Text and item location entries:
---
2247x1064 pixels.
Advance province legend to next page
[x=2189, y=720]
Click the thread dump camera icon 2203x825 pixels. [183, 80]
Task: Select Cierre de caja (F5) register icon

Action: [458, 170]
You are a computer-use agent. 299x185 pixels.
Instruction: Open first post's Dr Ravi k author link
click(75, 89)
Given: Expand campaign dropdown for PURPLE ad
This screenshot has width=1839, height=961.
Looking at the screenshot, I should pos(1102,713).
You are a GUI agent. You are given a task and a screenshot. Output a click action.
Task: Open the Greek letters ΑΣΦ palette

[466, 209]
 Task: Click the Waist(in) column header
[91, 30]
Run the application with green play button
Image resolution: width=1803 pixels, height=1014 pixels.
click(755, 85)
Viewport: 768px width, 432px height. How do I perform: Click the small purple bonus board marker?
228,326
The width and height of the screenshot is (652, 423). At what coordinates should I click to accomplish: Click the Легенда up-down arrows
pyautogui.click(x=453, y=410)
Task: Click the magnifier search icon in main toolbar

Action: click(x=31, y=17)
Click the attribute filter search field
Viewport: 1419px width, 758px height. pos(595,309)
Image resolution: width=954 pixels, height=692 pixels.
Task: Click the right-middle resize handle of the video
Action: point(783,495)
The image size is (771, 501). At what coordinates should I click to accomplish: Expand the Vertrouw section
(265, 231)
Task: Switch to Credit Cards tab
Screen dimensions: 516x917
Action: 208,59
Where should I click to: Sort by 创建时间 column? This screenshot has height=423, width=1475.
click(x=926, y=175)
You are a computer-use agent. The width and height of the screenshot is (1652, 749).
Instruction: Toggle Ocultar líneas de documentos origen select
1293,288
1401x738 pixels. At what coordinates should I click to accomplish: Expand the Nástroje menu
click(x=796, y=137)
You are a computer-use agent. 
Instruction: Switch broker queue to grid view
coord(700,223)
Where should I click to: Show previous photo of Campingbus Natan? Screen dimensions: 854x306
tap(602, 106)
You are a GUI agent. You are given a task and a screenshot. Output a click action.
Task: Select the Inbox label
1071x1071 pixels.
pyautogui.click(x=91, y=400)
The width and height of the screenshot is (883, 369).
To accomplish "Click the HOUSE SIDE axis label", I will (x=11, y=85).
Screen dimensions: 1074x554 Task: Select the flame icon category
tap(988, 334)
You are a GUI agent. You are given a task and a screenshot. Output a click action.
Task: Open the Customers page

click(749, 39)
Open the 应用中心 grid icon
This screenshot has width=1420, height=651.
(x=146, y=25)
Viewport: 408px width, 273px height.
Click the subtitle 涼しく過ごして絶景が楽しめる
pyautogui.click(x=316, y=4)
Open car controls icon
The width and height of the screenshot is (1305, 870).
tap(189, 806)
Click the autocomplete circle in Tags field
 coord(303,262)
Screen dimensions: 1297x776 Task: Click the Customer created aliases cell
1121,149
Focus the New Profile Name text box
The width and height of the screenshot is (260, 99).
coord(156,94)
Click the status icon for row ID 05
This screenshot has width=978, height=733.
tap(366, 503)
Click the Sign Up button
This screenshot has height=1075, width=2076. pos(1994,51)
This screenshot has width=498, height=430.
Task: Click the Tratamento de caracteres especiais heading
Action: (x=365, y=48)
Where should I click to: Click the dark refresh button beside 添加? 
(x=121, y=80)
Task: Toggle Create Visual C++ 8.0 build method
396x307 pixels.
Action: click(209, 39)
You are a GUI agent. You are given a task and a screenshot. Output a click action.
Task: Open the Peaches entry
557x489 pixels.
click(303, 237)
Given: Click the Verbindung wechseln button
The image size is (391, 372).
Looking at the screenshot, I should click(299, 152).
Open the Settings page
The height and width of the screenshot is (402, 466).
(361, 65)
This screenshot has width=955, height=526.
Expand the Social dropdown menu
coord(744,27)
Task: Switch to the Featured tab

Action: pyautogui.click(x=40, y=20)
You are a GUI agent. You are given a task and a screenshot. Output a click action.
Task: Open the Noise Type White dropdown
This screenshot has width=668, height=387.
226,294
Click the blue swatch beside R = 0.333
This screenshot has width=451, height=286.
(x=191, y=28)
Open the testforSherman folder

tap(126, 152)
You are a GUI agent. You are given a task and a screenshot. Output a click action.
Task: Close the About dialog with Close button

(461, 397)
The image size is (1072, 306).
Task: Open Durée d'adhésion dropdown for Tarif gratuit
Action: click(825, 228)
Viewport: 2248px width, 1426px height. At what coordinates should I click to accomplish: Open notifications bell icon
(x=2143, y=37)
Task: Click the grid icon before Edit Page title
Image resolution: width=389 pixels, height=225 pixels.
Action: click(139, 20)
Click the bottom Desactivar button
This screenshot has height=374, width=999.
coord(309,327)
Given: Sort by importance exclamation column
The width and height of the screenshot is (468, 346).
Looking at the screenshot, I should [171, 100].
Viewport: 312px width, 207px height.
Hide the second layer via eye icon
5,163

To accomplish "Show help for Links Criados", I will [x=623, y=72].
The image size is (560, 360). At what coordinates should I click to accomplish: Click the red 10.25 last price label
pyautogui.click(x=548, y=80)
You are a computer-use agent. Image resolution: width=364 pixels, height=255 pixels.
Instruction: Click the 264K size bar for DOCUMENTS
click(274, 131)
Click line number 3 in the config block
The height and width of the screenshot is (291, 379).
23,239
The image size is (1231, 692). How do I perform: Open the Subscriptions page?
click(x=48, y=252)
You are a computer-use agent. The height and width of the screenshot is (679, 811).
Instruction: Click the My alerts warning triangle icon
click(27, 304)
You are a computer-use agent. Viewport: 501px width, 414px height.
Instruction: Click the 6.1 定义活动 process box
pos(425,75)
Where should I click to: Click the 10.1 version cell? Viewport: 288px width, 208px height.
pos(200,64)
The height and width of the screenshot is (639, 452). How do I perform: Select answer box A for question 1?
---
Update the data above by replacing every instance of "computer-use agent" with "screen-control agent" and leave all other text as it is.

2247x1064 pixels.
Advance province legend to next page
[x=2189, y=720]
Click the thread dump camera icon 2203x825 pixels. [183, 80]
Task: Select Cierre de caja (F5) register icon

Action: [458, 170]
You are a screen-control agent. 299x185 pixels.
Instruction: Open first post's Dr Ravi k author link
click(75, 89)
Given: Expand campaign dropdown for PURPLE ad
This screenshot has width=1839, height=961.
Looking at the screenshot, I should pos(1102,713).
You are a GUI agent. You are given a task and a screenshot. Output a click action.
Task: Open the Greek letters ΑΣΦ palette

[466, 209]
 Task: Click the Waist(in) column header
[91, 30]
Run the application with green play button
Image resolution: width=1803 pixels, height=1014 pixels.
click(755, 85)
Viewport: 768px width, 432px height. How do I perform: Click the small purple bonus board marker?
228,326
The width and height of the screenshot is (652, 423). At what coordinates should I click to accomplish: Click the Легенда up-down arrows
pyautogui.click(x=453, y=410)
Task: Click the magnifier search icon in main toolbar

Action: click(x=31, y=17)
Click the attribute filter search field
Viewport: 1419px width, 758px height. pos(595,309)
Image resolution: width=954 pixels, height=692 pixels.
Task: Click the right-middle resize handle of the video
Action: point(783,495)
The image size is (771, 501). At what coordinates should I click to accomplish: Expand the Vertrouw section
(265, 231)
Task: Switch to Credit Cards tab
Screen dimensions: 516x917
Action: 208,59
Where should I click to: Sort by 创建时间 column? This screenshot has height=423, width=1475.
click(x=926, y=175)
You are a screen-control agent. The width and height of the screenshot is (1652, 749).
Instruction: Toggle Ocultar líneas de documentos origen select
1293,288
1401x738 pixels. At what coordinates should I click to accomplish: Expand the Nástroje menu
click(x=796, y=137)
You are a screen-control agent. 
Instruction: Switch broker queue to grid view
coord(700,223)
Where should I click to: Show previous photo of Campingbus Natan? Screen dimensions: 854x306
tap(602, 106)
You are a GUI agent. You are given a task and a screenshot. Output a click action.
Task: Select the Inbox label
1071x1071 pixels.
pyautogui.click(x=91, y=400)
The width and height of the screenshot is (883, 369).
To accomplish "Click the HOUSE SIDE axis label", I will (x=11, y=85).
Screen dimensions: 1074x554 Task: Select the flame icon category
tap(988, 334)
You are a GUI agent. You are given a task and a screenshot. Output a click action.
Task: Open the Customers page

click(749, 39)
Open the 应用中心 grid icon
This screenshot has width=1420, height=651.
(x=146, y=25)
Viewport: 408px width, 273px height.
Click the subtitle 涼しく過ごして絶景が楽しめる
pyautogui.click(x=316, y=4)
Open car controls icon
The width and height of the screenshot is (1305, 870).
tap(189, 806)
Click the autocomplete circle in Tags field
 coord(303,262)
Screen dimensions: 1297x776 Task: Click the Customer created aliases cell
1121,149
Focus the New Profile Name text box
The width and height of the screenshot is (260, 99).
coord(156,94)
Click the status icon for row ID 05
This screenshot has width=978, height=733.
tap(366, 503)
Click the Sign Up button
This screenshot has height=1075, width=2076. pos(1994,51)
This screenshot has width=498, height=430.
Task: Click the Tratamento de caracteres especiais heading
Action: (x=365, y=48)
Where should I click to: Click the dark refresh button beside 添加? 
(x=121, y=80)
Task: Toggle Create Visual C++ 8.0 build method
396x307 pixels.
Action: click(209, 39)
You are a GUI agent. You are given a task and a screenshot. Output a click action.
Task: Open the Peaches entry
557x489 pixels.
click(303, 237)
Given: Click the Verbindung wechseln button
The image size is (391, 372).
Looking at the screenshot, I should click(299, 152).
Open the Settings page
The height and width of the screenshot is (402, 466).
(361, 65)
This screenshot has width=955, height=526.
Expand the Social dropdown menu
coord(744,27)
Task: Switch to the Featured tab

Action: pyautogui.click(x=40, y=20)
You are a GUI agent. You are given a task and a screenshot. Output a click action.
Task: Open the Noise Type White dropdown
This screenshot has width=668, height=387.
226,294
Click the blue swatch beside R = 0.333
This screenshot has width=451, height=286.
(x=191, y=28)
Open the testforSherman folder

tap(126, 152)
You are a GUI agent. You are given a task and a screenshot. Output a click action.
Task: Close the About dialog with Close button

(461, 397)
The image size is (1072, 306).
Task: Open Durée d'adhésion dropdown for Tarif gratuit
Action: click(825, 228)
Viewport: 2248px width, 1426px height. At what coordinates should I click to accomplish: Open notifications bell icon
(x=2143, y=37)
Task: Click the grid icon before Edit Page title
Image resolution: width=389 pixels, height=225 pixels.
Action: click(139, 20)
Click the bottom Desactivar button
This screenshot has height=374, width=999.
coord(309,327)
Given: Sort by importance exclamation column
The width and height of the screenshot is (468, 346).
Looking at the screenshot, I should [171, 100].
Viewport: 312px width, 207px height.
Hide the second layer via eye icon
5,163

To accomplish "Show help for Links Criados", I will [x=623, y=72].
The image size is (560, 360). At what coordinates should I click to accomplish: Click the red 10.25 last price label
pyautogui.click(x=548, y=80)
You are a screen-control agent. Image resolution: width=364 pixels, height=255 pixels.
Instruction: Click the 264K size bar for DOCUMENTS
click(274, 131)
Click line number 3 in the config block
The height and width of the screenshot is (291, 379).
23,239
The image size is (1231, 692). How do I perform: Open the Subscriptions page?
click(x=48, y=252)
You are a screen-control agent. The height and width of the screenshot is (679, 811).
Instruction: Click the My alerts warning triangle icon
click(27, 304)
You are a screen-control agent. Viewport: 501px width, 414px height.
Instruction: Click the 6.1 定义活动 process box
pos(425,75)
Where should I click to: Click the 10.1 version cell? Viewport: 288px width, 208px height.
pos(200,64)
The height and width of the screenshot is (639, 452). How do I perform: Select answer box A for question 1?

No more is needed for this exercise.